I believe it should've been the X that gets to be transposed. So this is the correct equation.
For two vectors $a$ and $b$, we have $a^Tb = b^T a$, so the two expressions in your post are identical.
Thanks for your question @siavashr99. As @LittleCottage said, the dot product of two vectors is commutative: a · b = b · a. By the way, in Machine Learning, the dot product of two vectors a and b is often denoted a⊺b. Mathematically speaking, that's not quite right: a and b would have to be column vectors (i.e., matrices with a single column), and the result would be a 1 ⨉ 1 matrix with a single item equal to a · b. But using this notation has the advantage that we can use the same notation whether we're talking about vectors or matrices (there's a note near the start of Chapter 4 about this).

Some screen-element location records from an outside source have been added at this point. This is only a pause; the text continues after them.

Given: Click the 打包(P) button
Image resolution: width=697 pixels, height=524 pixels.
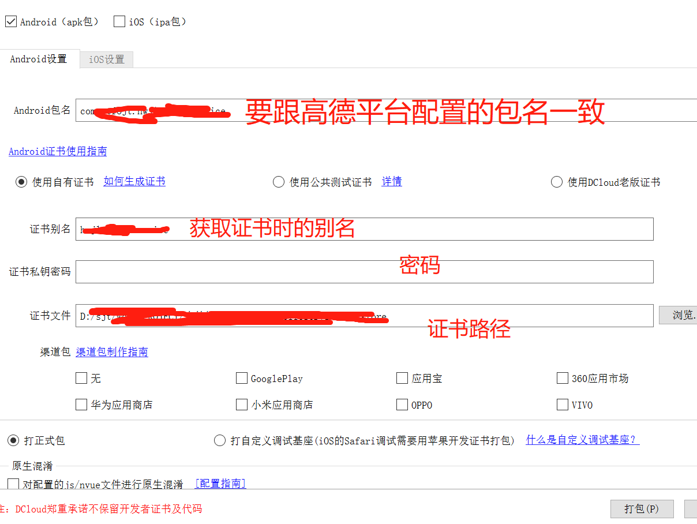Looking at the screenshot, I should coord(642,509).
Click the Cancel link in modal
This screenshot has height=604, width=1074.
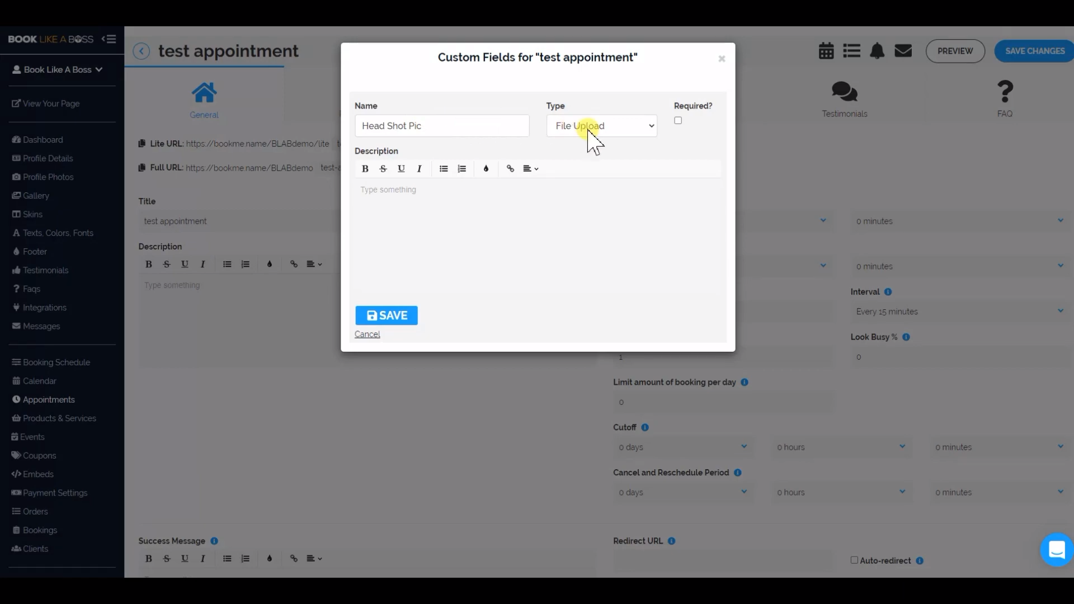point(368,333)
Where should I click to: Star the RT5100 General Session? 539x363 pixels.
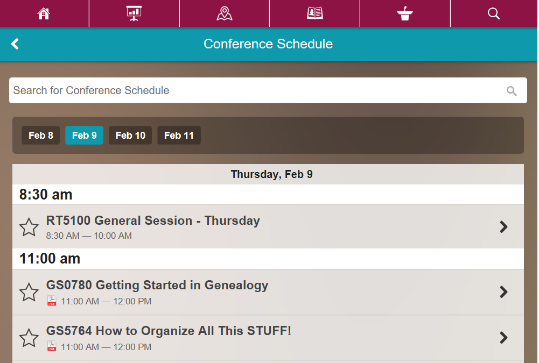(x=29, y=227)
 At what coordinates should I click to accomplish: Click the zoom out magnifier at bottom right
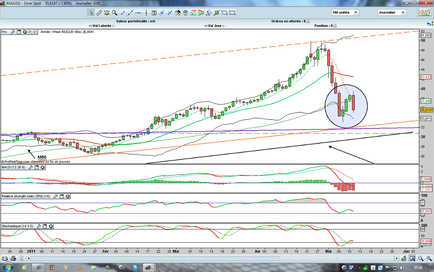click(x=420, y=259)
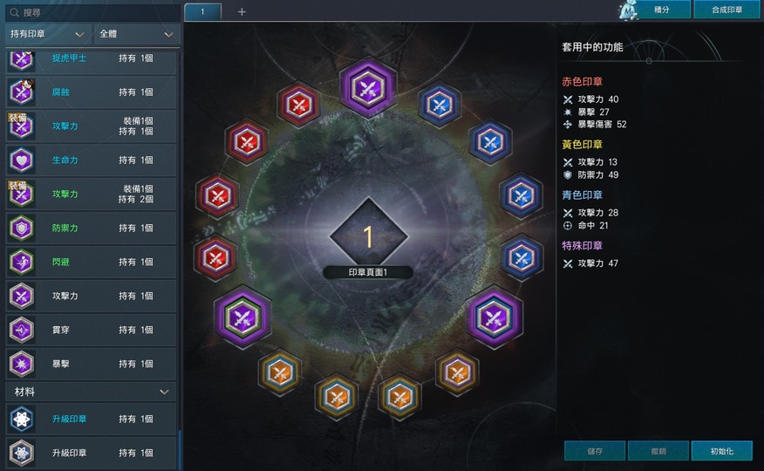Screen dimensions: 764x471
Task: Select the 防禦力 shield seal icon
Action: (22, 228)
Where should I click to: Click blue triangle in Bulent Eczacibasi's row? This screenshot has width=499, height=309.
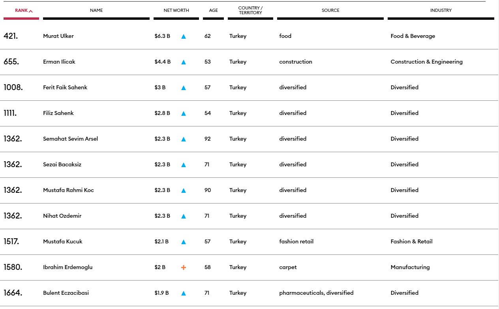pyautogui.click(x=184, y=293)
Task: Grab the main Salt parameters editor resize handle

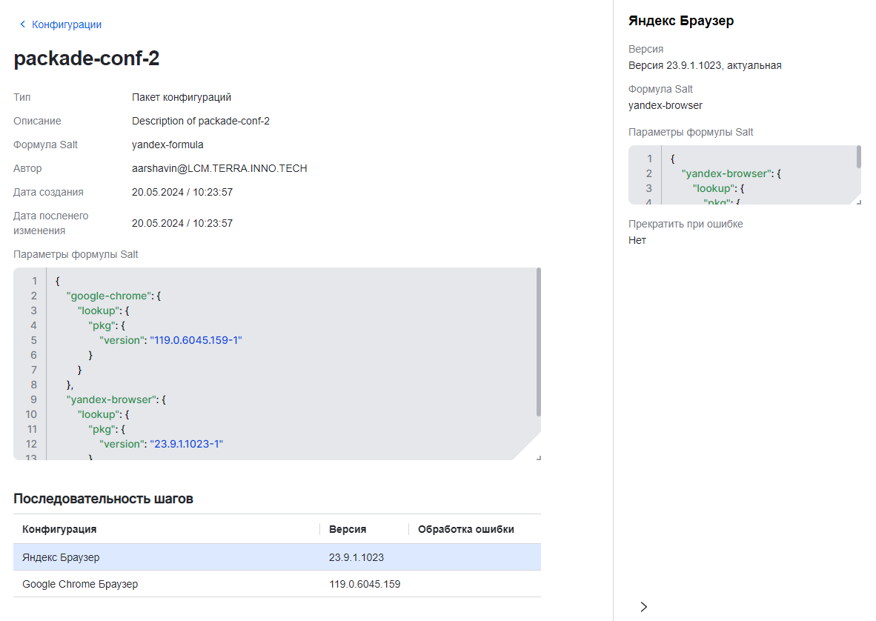Action: tap(538, 457)
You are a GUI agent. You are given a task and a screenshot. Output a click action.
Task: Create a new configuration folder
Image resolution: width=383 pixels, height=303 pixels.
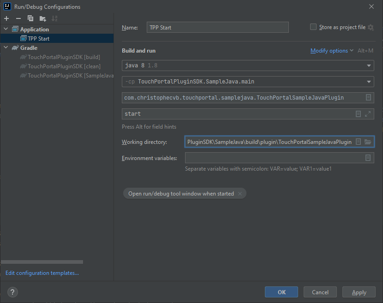[42, 18]
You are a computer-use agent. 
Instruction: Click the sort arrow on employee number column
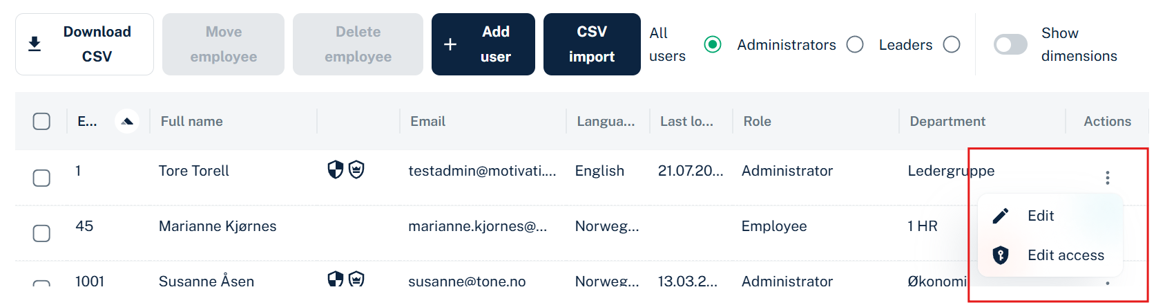coord(127,121)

Now if you're talking about a matrix X rather than a vector x, then things are different, the order matters. Suppose X in an m ⨉ d matrix (there are m samples, and each of them is d-dimensional), and the weight matrix Θ is n ⨉ d (where n is the output dimensionality), then we usually compute: XΘ⊺ since this will give us an output matrix of shape m ⨉ n: that's usually the shape we want, with one row per sample (just like X has one row per sample).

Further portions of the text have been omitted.